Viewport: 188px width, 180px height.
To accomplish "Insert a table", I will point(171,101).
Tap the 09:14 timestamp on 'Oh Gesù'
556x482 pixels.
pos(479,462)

******************************

_WORK INSTRUCTIONS_:
Please return the whole listing, line for line, exactly.

_WRITTEN SOLUTION_:
Viewport: 188px width, 180px height.
To accomplish "Insert a table", I will point(171,101).
Tap the 09:14 timestamp on 'Oh Gesù'
556x482 pixels.
pos(479,462)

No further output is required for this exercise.